Relevant products:
- Optimizely Web Experimentation
- Optimizely Performance Edge
- Optimizely Feature Experimentation
This topic describes how to:
- Compare Optimizely Experimentation's Stats Engine methodology to the t-test in classical Statistics
- Interpret your Results page
Sometimes, Optimizely Experimentation will declare a winning variation in a situation where a traditional t-test would fail to find any statistically significant difference between it and the other variations. This is because Optimizely Experimentation Stats Engine uses an approach that differs from those used in classical statistics-based models, one which is simultaneously more conservative in declaring a winner and less likely to reverse that declaration as more data accumulates.
Stats Engine vs traditional statistics
Rather than using traditional statistical calculations to determine significance and declare a winning variation, Optimizely Experimentation computes a series of 100 successive confidence intervals through the course of an experiment. Each of those intervals receives a distinct statistical significance and a confidence interval.
The statistical significance that appears on the Results page reflects the smallest statistical significance value that Optimizely Experimentation saw over the course of all of these sequential intervals. The value is not the average statistical significance of the entire experiment.
Similarly, the confidence interval that you see on the Results page is the intersection of all of the confidence intervals that Optimizely Experimentation created across those sequential intervals.
Because of that, the statistical significance and confidence interval that you see may not exactly match the currently observed means in the experiment.
T-tests
In classical statistics, a t-test is often used to measure differences in responses between two events, often in a “before-and-after” context. For example, a t-test might be used to measure the efficiency of a particular medical treatment by comparing the health outcomes of a sample group before and after receiving the treatment.
Because it measures changes in response to an event, the t-test is also widely used in A/B testing. However, there are some weaknesses inherent in this approach, which is why Optimizely Experimentation uses its proprietary Stats Engine instead.
The t-test, on the other hand, only uses the currently observed mean and difference to compute statistical significance and a confidence interval.
If Optimizely Experimentation detected strong evidence of a difference between two variations at first, but then the evidence weakened over time, the statistical significance and confidence interval shown in the Results page could still reflect the strong evidence that was detected at the start of the experiment.
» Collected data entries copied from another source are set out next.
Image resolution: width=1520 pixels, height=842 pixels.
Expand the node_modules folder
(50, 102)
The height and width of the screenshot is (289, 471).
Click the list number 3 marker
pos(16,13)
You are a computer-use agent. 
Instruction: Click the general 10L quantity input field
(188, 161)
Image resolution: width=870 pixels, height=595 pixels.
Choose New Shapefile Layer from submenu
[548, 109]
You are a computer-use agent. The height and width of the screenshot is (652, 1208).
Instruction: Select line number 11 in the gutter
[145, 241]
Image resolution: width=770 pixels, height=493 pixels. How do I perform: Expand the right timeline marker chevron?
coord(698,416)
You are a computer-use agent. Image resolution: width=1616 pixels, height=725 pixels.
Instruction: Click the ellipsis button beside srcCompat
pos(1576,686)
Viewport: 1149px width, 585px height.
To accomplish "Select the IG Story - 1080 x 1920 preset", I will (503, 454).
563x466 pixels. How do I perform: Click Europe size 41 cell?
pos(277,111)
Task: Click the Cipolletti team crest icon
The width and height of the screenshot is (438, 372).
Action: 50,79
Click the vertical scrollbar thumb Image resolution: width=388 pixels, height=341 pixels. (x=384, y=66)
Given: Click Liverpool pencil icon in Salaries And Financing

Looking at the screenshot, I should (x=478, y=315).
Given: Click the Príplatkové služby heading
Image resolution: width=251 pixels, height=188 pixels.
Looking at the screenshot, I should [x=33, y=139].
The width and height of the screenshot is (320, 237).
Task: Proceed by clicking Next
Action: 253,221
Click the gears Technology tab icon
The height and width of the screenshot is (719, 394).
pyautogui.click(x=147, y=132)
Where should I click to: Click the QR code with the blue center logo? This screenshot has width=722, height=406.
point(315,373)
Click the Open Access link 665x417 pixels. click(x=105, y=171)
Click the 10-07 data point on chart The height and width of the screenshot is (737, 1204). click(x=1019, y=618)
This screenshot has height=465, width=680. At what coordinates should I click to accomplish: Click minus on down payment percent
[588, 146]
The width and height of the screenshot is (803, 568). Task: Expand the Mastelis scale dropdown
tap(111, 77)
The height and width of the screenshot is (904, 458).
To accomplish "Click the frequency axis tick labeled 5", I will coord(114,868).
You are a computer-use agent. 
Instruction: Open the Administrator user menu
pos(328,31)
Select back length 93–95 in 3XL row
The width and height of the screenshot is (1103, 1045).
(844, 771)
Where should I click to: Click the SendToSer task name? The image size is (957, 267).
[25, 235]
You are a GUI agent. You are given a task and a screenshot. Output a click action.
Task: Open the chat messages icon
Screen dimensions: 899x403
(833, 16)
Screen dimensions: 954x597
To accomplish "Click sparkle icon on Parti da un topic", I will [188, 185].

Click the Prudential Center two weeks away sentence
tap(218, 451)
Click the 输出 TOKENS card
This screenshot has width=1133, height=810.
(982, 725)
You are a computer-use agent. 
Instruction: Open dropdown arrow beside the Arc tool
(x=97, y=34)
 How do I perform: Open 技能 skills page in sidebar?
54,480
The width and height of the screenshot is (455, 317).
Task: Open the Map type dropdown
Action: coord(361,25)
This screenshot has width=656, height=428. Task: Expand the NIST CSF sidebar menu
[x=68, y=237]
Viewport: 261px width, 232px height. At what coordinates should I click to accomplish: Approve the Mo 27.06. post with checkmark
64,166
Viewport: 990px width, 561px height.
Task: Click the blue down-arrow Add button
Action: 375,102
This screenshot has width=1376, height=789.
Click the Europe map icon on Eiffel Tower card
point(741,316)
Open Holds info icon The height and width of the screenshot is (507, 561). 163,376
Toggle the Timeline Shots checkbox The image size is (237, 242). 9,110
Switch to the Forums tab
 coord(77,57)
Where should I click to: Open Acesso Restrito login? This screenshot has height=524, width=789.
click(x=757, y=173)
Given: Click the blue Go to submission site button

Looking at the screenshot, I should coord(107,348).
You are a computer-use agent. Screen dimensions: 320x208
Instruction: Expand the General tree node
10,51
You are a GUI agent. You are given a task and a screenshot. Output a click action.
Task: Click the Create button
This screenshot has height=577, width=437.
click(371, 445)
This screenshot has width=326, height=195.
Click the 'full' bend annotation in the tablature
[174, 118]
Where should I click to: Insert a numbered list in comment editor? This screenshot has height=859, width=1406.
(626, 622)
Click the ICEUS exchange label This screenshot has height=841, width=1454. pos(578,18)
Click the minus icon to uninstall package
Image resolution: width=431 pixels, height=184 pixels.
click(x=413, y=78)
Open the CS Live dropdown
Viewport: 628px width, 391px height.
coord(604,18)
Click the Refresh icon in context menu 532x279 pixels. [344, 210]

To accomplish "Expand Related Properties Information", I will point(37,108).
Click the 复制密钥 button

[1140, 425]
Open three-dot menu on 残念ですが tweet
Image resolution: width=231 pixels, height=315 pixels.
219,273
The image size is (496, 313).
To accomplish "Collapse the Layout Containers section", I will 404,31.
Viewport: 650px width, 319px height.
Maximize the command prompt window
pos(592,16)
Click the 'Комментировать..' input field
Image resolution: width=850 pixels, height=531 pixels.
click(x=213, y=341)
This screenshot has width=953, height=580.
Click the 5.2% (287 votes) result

To learn how to capture more value from your experiments by increasing the number of conversions collected see our article on Stats Accelerator.
Implications
The approach described above essentially results in Optimizely Experimentation taking a more conservative approach to both declaring a winner and to “un-declaring” a winning variation. Using a t-test, on the other hand, is much more likely to result in an experiment flipping into—and then back out of—significance.
With Stats Engine, you are far less likely to see a result where Optimizely Experimentation has incorrectly declared a winner, even briefly, than you are with a t-test.
If you are unsure whether or not Optimizely Experimentation is likely to “un-declare” a winner, look at the currently observed mean (that is, the ‘tick mark’). If it is at the edge of the confidence interval, then it is possible Optimizely Experimentation is accumulating evidence against the conclusion it has already drawn. In those cases, it may be worth it to wait for a while. But if the observed mean is closer to the center of the confidence interval, you may feel more secure in declaring it a winner.